Sommer, flache Weiden, Windmühlen, Wegweiser nach Holland und die Nordsee. Ich war noch nie in Ostfriesland und verband die Region eigentlich nur mit den Ostfriesenwitzen meiner Kindheit.  In einem kleinen Dorf in einer grossen Scheune voll von Webstühlen, Webausrüstung und Garn stand der Handjacquardvevstol, den ich nach einem Tipp von Hermann Wendlinger hatte kaufen können.

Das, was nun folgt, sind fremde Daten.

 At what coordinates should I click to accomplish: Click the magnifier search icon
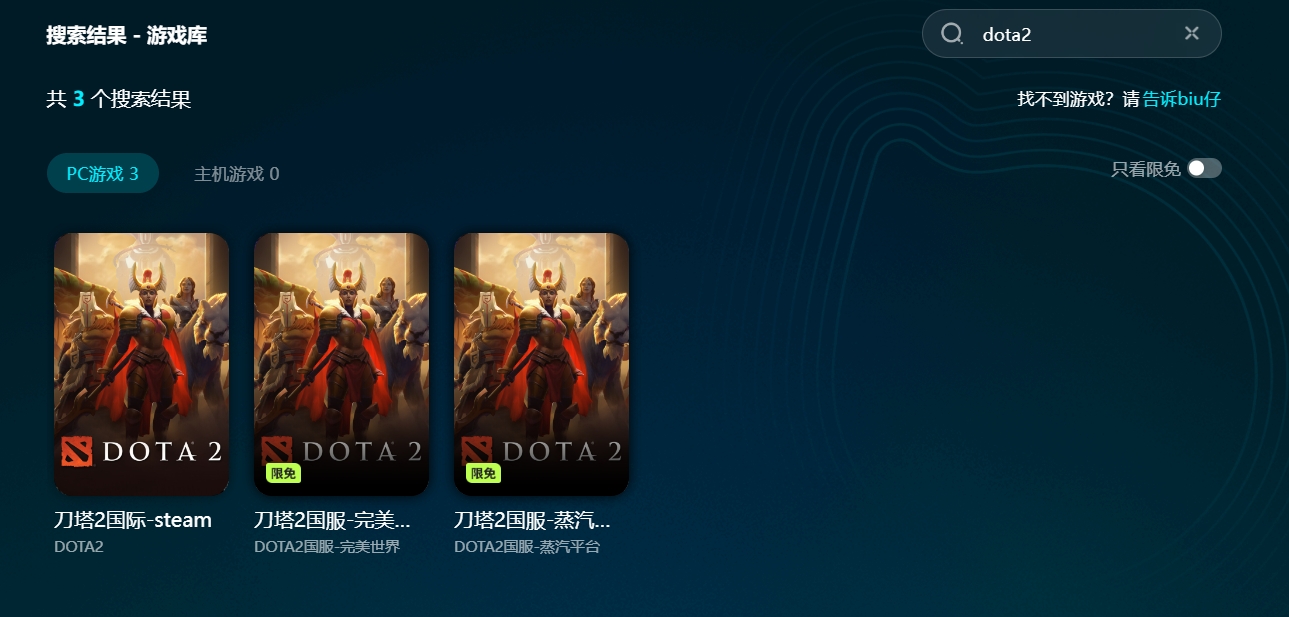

Es war nicht der erste Webstuhl, den wir zügelten, aber bei Weitem der Komplizierteste. Erstens wegen der totalen Höhe (3.20) und zweitens wegen dem Gewicht. Die sehr zuvorkommende Eigentümerin hatte zwei hilfsbereite und starke Nachbarn organisiert, die uns halfen, die Jacquardmaschine herunterzuheben und die massive Lochkartenschlagmaschine aus der Scheune in den Zügelwagen zu tragen. Wir waren mit dem Zug nach Münster gereist, hatten dort einen Kastenwagen gemietet, um das Ganze die fast tausend Kilometer zurück in die Schweiz zu transportieren.

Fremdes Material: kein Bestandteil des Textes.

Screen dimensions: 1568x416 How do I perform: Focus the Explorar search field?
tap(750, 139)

Der Webstuhl hatte alles, was ich mir wünschen konnte und mehr dazu: 400er Jacquardmaschine, Warenbaumregulator, zwei Kettbäume, und Schnellschusslade, d. h. eine Wechsellade für drei Schützen. Er war aus den fünfziger Jahren, hergestellt von der Firma Arm AG in Biglen im Emmental, die für ihre ausserordentliche Qualität und Funktionalität bekannt war. Ich kontaktierte Frau Marianna Haller-Arm, die jetzt die Restposten der Firma verkauft. Sie konnte sich an die Jacquardwebstühle noch erinnern, aber Baupläne gab es keine mehr. Die Handjacquardwebstühle waren teuer in der Fabrikation, die Nachfrage war klein und es wurden dazumal nur wenige hergestellt. Wo der Webstuhl überall gewesen war, bevor er in der ostfriesischen Scheune eingelagert wurde, weiss niemand. Auf einem Balken steht möglicherweise: «Erica Brugger», oder vielleicht auch nicht. Ein Kettbaum ist auf Italienisch angeschrieben, ich kann «Secondo fuori, … dentro» entziffern.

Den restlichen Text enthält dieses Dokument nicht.